__Exercise__. Reproduce the records below in their entirety, exactly as shown.

☆ ☆ ☆ ☆ ☆ ☆ ☆

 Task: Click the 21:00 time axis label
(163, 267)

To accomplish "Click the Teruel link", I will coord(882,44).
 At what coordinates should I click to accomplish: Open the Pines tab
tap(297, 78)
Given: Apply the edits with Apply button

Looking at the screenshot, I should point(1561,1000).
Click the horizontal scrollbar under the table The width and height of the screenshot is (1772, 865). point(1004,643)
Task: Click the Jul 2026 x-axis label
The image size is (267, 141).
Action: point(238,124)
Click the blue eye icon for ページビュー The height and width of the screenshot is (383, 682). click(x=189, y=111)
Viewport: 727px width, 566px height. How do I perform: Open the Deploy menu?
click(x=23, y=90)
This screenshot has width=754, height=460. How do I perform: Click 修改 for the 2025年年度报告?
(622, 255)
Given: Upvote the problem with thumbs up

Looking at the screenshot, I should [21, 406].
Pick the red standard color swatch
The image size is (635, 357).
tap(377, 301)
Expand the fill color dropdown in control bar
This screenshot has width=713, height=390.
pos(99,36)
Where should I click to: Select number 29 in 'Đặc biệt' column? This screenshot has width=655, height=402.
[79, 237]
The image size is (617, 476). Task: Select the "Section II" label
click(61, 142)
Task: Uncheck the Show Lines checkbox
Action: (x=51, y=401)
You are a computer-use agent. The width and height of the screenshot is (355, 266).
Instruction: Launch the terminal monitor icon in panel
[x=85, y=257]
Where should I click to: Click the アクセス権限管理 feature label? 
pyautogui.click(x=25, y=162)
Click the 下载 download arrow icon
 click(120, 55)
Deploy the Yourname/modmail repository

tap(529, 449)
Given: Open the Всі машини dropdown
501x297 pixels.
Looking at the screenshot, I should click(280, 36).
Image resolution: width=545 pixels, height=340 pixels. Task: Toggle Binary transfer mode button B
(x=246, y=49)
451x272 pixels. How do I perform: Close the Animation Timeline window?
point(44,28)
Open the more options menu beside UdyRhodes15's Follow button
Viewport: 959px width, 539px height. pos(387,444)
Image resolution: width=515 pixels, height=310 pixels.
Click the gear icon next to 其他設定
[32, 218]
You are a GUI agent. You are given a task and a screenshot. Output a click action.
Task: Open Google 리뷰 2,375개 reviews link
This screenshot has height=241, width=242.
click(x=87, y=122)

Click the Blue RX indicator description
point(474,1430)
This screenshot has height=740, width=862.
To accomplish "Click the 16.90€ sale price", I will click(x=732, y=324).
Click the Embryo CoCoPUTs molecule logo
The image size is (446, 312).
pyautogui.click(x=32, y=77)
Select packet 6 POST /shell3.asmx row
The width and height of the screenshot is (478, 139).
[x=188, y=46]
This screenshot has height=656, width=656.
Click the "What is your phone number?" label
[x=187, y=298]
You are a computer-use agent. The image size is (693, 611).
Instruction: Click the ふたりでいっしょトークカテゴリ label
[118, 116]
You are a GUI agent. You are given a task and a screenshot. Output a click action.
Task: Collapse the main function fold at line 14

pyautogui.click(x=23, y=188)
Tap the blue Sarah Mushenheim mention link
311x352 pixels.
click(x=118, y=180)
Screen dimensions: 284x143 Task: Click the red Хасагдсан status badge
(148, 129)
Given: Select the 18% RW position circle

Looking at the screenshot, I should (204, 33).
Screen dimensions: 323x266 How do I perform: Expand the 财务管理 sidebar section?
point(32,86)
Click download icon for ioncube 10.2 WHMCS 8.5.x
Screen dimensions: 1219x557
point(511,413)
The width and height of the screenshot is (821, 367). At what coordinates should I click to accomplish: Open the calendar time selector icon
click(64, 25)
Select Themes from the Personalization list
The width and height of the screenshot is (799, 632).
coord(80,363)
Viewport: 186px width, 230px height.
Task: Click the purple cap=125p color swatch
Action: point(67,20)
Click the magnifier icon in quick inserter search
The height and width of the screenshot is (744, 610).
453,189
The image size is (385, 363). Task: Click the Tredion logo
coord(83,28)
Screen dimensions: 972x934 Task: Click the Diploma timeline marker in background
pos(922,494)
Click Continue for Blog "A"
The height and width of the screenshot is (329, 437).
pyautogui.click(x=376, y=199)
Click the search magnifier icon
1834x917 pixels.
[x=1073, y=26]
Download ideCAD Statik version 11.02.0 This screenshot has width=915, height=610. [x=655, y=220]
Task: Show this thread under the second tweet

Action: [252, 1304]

☆ ☆ ☆ ☆ ☆ ☆ ☆

__Your solution__.
 Task: Click the 21:00 time axis label
(163, 267)

To accomplish "Click the Teruel link", I will coord(882,44).
 At what coordinates should I click to accomplish: Open the Pines tab
tap(297, 78)
Given: Apply the edits with Apply button

Looking at the screenshot, I should point(1561,1000).
Click the horizontal scrollbar under the table The width and height of the screenshot is (1772, 865). point(1004,643)
Task: Click the Jul 2026 x-axis label
The image size is (267, 141).
Action: point(238,124)
Click the blue eye icon for ページビュー The height and width of the screenshot is (383, 682). click(x=189, y=111)
Viewport: 727px width, 566px height. How do I perform: Open the Deploy menu?
click(x=23, y=90)
This screenshot has width=754, height=460. How do I perform: Click 修改 for the 2025年年度报告?
(622, 255)
Given: Upvote the problem with thumbs up

Looking at the screenshot, I should [21, 406].
Pick the red standard color swatch
The image size is (635, 357).
tap(377, 301)
Expand the fill color dropdown in control bar
This screenshot has width=713, height=390.
pos(99,36)
Where should I click to: Select number 29 in 'Đặc biệt' column? This screenshot has width=655, height=402.
[79, 237]
The image size is (617, 476). Task: Select the "Section II" label
click(61, 142)
Task: Uncheck the Show Lines checkbox
Action: (x=51, y=401)
You are a computer-use agent. The width and height of the screenshot is (355, 266).
Instruction: Launch the terminal monitor icon in panel
[x=85, y=257]
Where should I click to: Click the アクセス権限管理 feature label? 
pyautogui.click(x=25, y=162)
Click the 下载 download arrow icon
 click(120, 55)
Deploy the Yourname/modmail repository

tap(529, 449)
Given: Open the Всі машини dropdown
501x297 pixels.
Looking at the screenshot, I should click(280, 36).
Image resolution: width=545 pixels, height=340 pixels. Task: Toggle Binary transfer mode button B
(x=246, y=49)
451x272 pixels. How do I perform: Close the Animation Timeline window?
point(44,28)
Open the more options menu beside UdyRhodes15's Follow button
Viewport: 959px width, 539px height. pos(387,444)
Image resolution: width=515 pixels, height=310 pixels.
Click the gear icon next to 其他設定
[32, 218]
You are a GUI agent. You are given a task and a screenshot. Output a click action.
Task: Open Google 리뷰 2,375개 reviews link
This screenshot has height=241, width=242.
click(x=87, y=122)

Click the Blue RX indicator description
point(474,1430)
This screenshot has height=740, width=862.
To accomplish "Click the 16.90€ sale price", I will click(x=732, y=324).
Click the Embryo CoCoPUTs molecule logo
The image size is (446, 312).
pyautogui.click(x=32, y=77)
Select packet 6 POST /shell3.asmx row
The width and height of the screenshot is (478, 139).
[x=188, y=46]
This screenshot has height=656, width=656.
Click the "What is your phone number?" label
[x=187, y=298]
You are a computer-use agent. The image size is (693, 611).
Instruction: Click the ふたりでいっしょトークカテゴリ label
[118, 116]
You are a GUI agent. You are given a task and a screenshot. Output a click action.
Task: Collapse the main function fold at line 14

pyautogui.click(x=23, y=188)
Tap the blue Sarah Mushenheim mention link
311x352 pixels.
click(x=118, y=180)
Screen dimensions: 284x143 Task: Click the red Хасагдсан status badge
(148, 129)
Given: Select the 18% RW position circle

Looking at the screenshot, I should (204, 33).
Screen dimensions: 323x266 How do I perform: Expand the 财务管理 sidebar section?
point(32,86)
Click download icon for ioncube 10.2 WHMCS 8.5.x
Screen dimensions: 1219x557
point(511,413)
The width and height of the screenshot is (821, 367). At what coordinates should I click to accomplish: Open the calendar time selector icon
click(64, 25)
Select Themes from the Personalization list
The width and height of the screenshot is (799, 632).
coord(80,363)
Viewport: 186px width, 230px height.
Task: Click the purple cap=125p color swatch
Action: point(67,20)
Click the magnifier icon in quick inserter search
The height and width of the screenshot is (744, 610).
453,189
The image size is (385, 363). Task: Click the Tredion logo
coord(83,28)
Screen dimensions: 972x934 Task: Click the Diploma timeline marker in background
pos(922,494)
Click Continue for Blog "A"
The height and width of the screenshot is (329, 437).
pyautogui.click(x=376, y=199)
Click the search magnifier icon
1834x917 pixels.
[x=1073, y=26]
Download ideCAD Statik version 11.02.0 This screenshot has width=915, height=610. [x=655, y=220]
Task: Show this thread under the second tweet

Action: [252, 1304]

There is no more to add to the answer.